The vast majority of breaches start small, in the form of official-looking emails. They'll contain links asking for credentials or directions to download a file with hidden spyware. In the wake of coronavirus-related layoffs and job losses, cybercriminals have even stooped as low as to start sending phishing text messages posed as links to off-boarding documentation.
Selecting secure software
To find the most secure cloud vendor, lenders and servicers need to weigh multiple factors.
Compatibility of technologies and scalability of the provider's key management need to be considered first. If the cloud cannot scale to the size of the client, it can cause production issues. Misconfigured devices very easily lead to misconfigured services, according to Aissi. Next should come looking at the depth of security control automation and any additional services offered.
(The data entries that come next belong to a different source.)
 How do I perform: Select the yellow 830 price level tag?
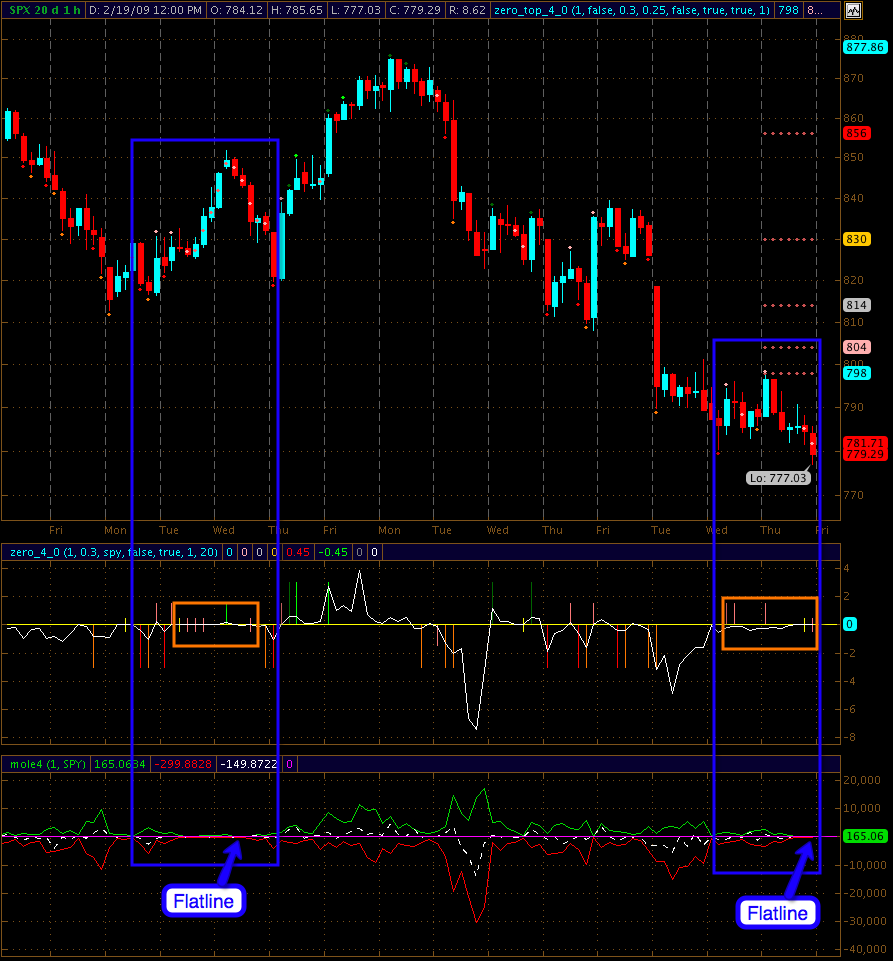tap(856, 239)

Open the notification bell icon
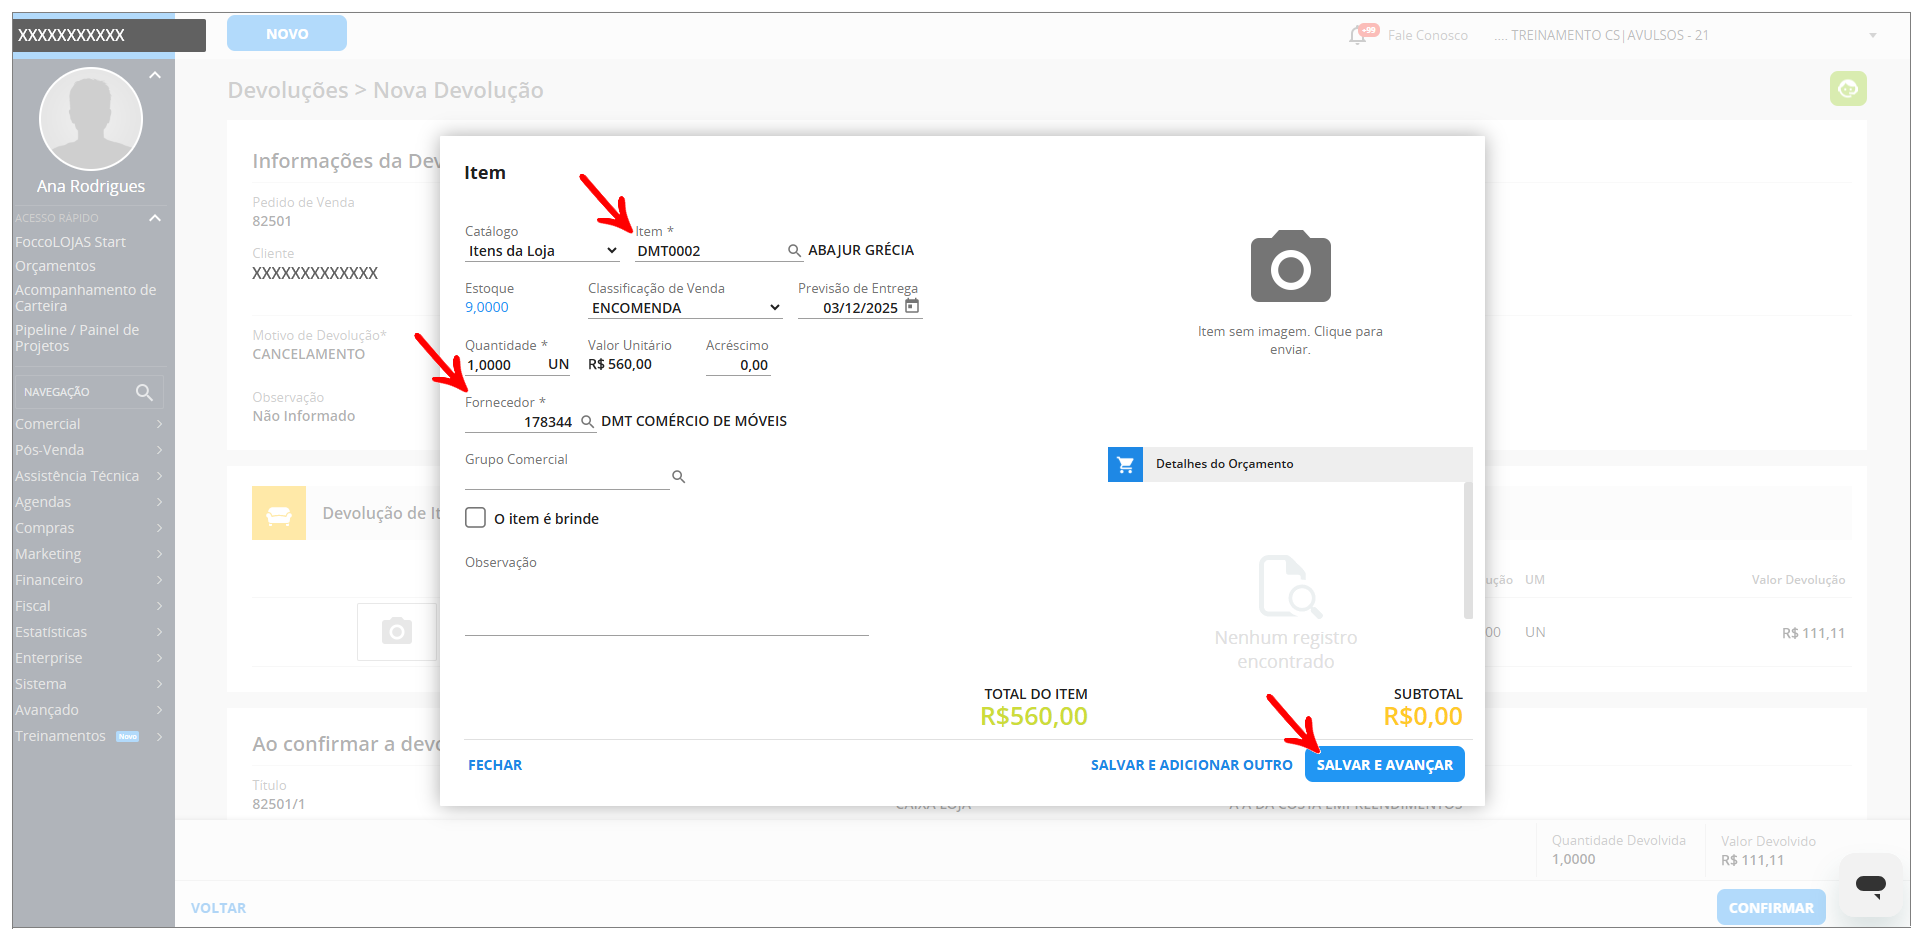[x=1358, y=35]
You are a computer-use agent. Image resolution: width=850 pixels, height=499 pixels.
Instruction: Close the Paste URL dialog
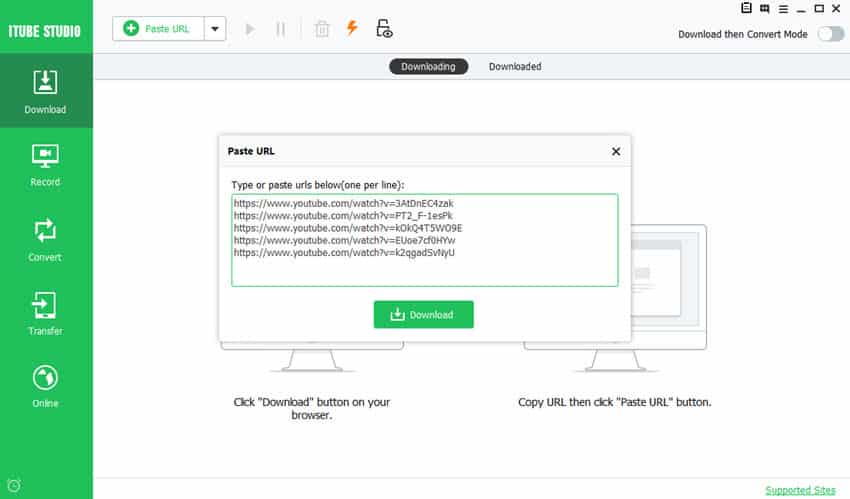point(616,152)
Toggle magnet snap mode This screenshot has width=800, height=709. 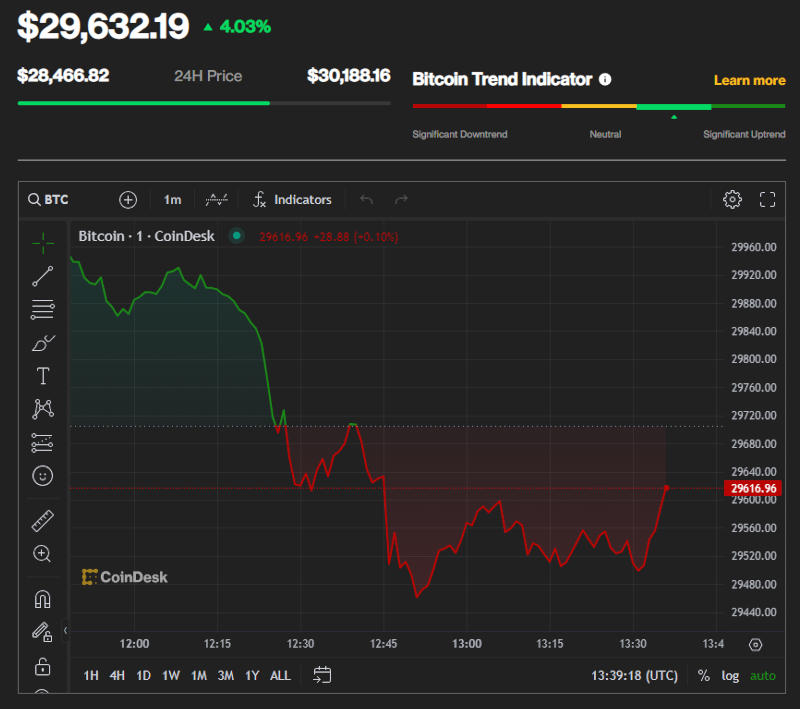[x=42, y=600]
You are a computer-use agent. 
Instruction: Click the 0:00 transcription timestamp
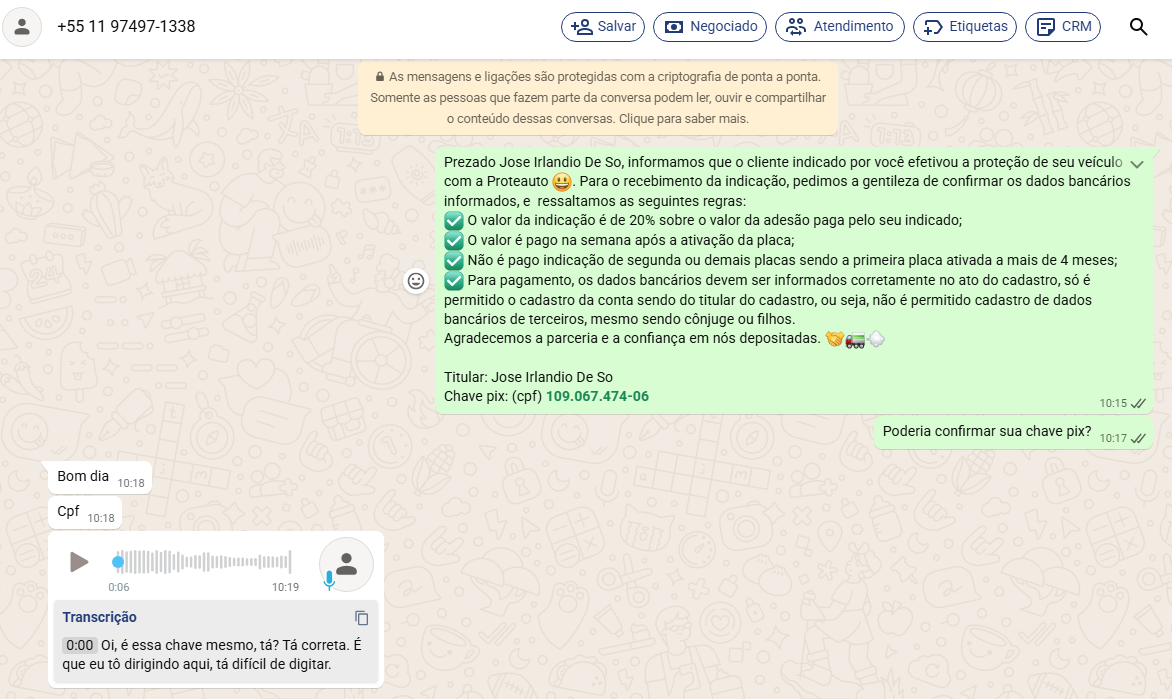79,645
Mortgage companies then need to evaluate ease of configuration and monitoring. The customer's ability to use the cloud itself and identify problems before they happen is paramount. After sign up, reconfiguration, operation and maintenance are the customer's job and can become taxing if not initially addressed.
Finally, lenders must gauge a host's disaster support with its recovery time objective — the earmarked time period for restoring business processes following any disruption in order to curtail unacceptable consequences — and recovery point objective — the backlog of files that must be pulled from storage to resume normal operations.
In the case of a breach, there's a thin line between a stroke of misfortune and full-on disaster. Being able to move quickly and compartmentalize damage control can make all the difference.
Of course, cost is the literal and figurative bottom line for businesses. In conjunction with shopping around, mortgage firms should figure out which services they absolutely need.
Tiered storage models broken down by hot, warm and cold types of data retention in the cloud are cost effective, according to Ian Morgan, chief information security officer at Covius. Paying-as-you-go provides flexibility which predictably comes with higher prices for the elasticity.
"You have a very fixed cost in certain situations but in others, it can quickly spiral out of control," said Morgan. "They're not in the business of containing your costs, they want you to use the services. Sometimes what you pay for is a little difficult to understand and you may not know until you get a big bill."